(Source records)
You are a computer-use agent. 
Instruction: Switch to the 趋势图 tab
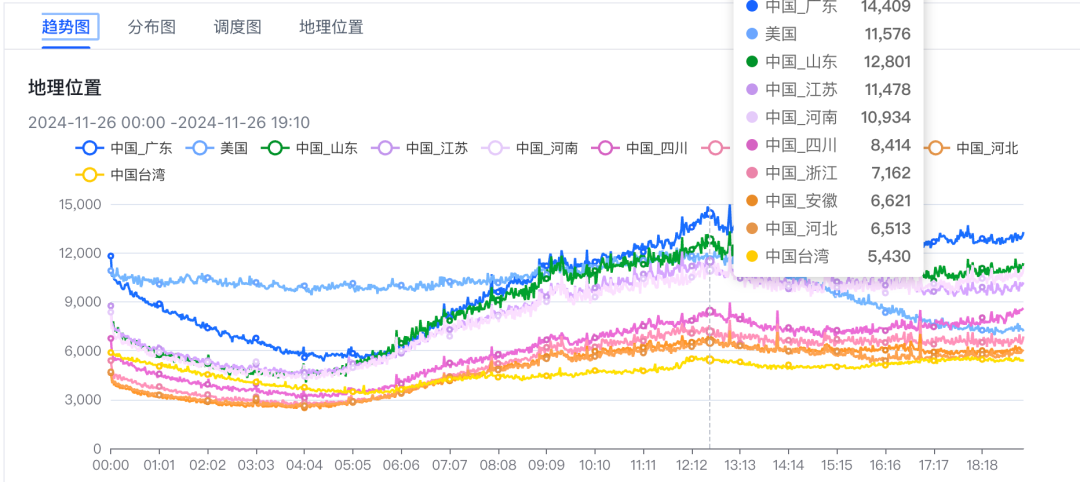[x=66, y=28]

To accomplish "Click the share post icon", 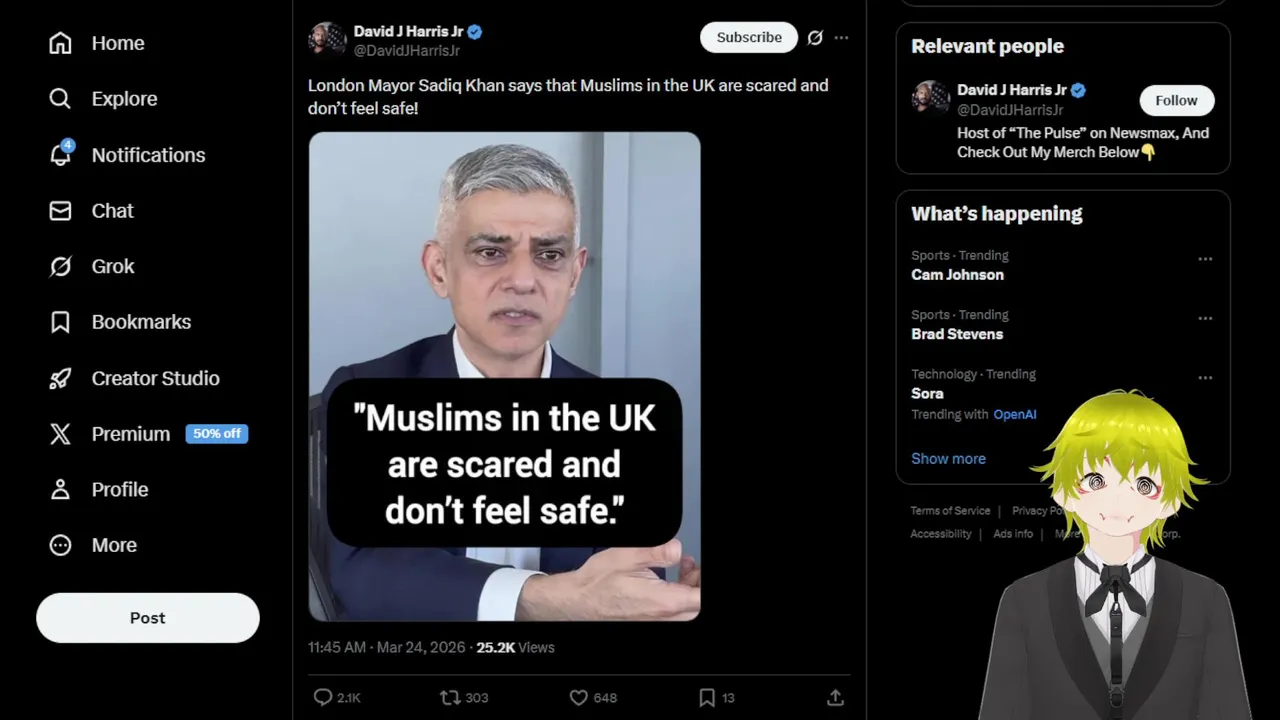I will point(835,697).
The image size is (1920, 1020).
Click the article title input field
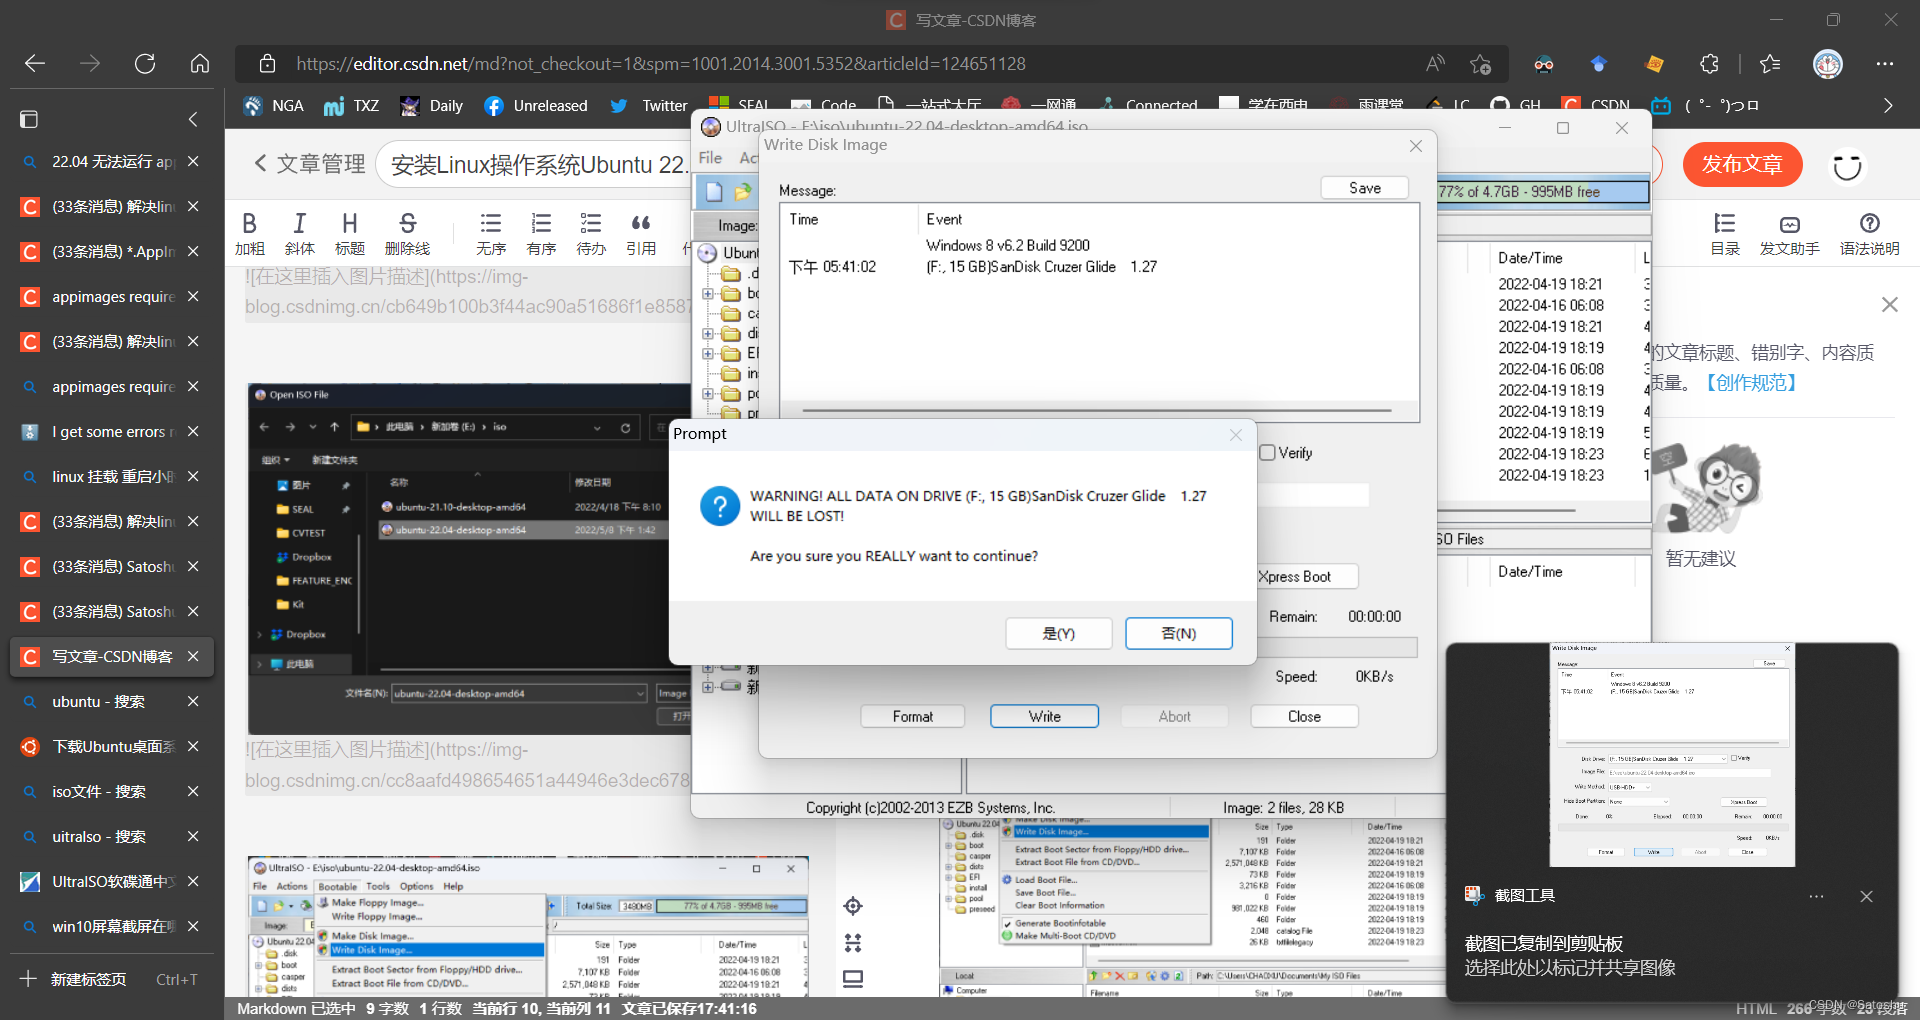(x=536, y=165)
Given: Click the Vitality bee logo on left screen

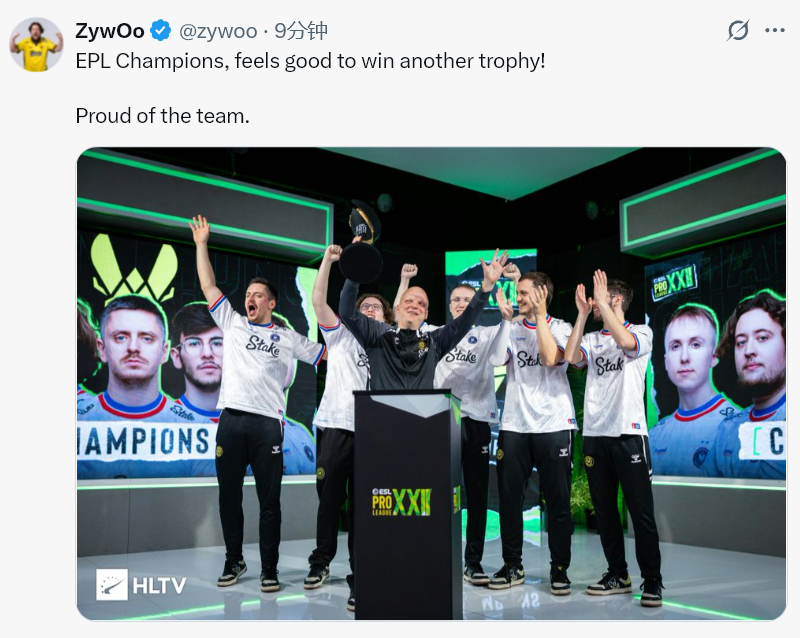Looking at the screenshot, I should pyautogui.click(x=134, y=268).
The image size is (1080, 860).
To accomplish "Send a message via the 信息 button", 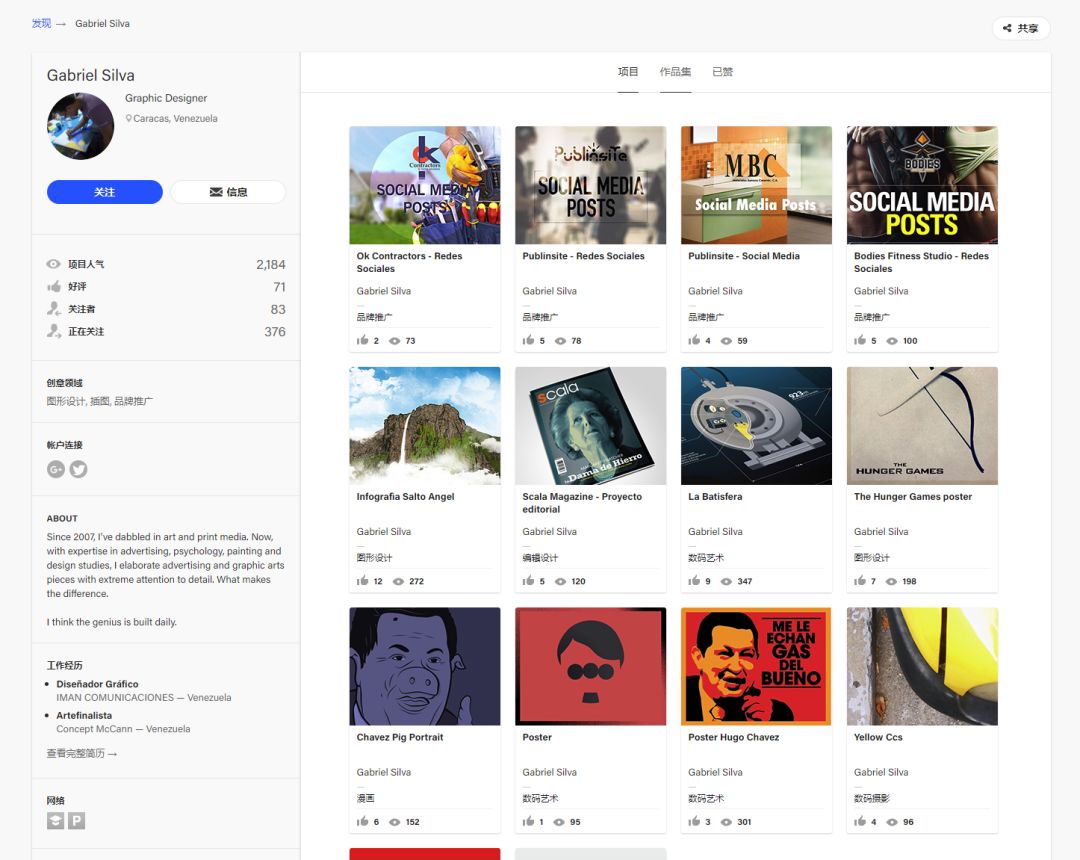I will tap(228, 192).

### PROBLEM STATEMENT
Count the lines of the source records that contain the string "image", treating case as significant. Give only the number.

### WRITTEN RESPONSE
2